#### PROBLEM DETAILS
Set down exactly the entries below, beginning at their first line and ending at the line with "Image resolution: width=1120".

#### INPUT DATA
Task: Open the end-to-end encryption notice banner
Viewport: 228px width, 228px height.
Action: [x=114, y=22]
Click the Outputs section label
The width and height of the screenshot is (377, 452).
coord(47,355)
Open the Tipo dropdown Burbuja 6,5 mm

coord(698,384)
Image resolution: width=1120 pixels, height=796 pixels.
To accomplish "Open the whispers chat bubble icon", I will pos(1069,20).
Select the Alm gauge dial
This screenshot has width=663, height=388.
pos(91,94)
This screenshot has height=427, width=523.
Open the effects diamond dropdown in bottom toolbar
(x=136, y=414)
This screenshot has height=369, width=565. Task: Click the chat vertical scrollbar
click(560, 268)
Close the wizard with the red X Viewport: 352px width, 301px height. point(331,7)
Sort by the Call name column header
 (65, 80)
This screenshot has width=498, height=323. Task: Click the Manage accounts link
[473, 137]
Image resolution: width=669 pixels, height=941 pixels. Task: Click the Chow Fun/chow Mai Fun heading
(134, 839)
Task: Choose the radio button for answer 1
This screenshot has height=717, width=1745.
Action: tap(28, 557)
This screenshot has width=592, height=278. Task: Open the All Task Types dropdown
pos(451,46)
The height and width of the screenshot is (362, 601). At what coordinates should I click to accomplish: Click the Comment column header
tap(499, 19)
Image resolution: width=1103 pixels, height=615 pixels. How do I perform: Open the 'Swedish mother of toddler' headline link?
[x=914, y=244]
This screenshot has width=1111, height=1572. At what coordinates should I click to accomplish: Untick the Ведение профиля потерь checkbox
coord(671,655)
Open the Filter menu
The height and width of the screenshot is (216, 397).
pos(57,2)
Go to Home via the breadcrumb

#### ANSWER SECTION
Task: Open the end-to-end encryption notice banner
Viewport: 228px width, 228px height.
Action: [x=114, y=22]
Click the Outputs section label
The width and height of the screenshot is (377, 452).
coord(47,355)
Open the Tipo dropdown Burbuja 6,5 mm

coord(698,384)
Image resolution: width=1120 pixels, height=796 pixels.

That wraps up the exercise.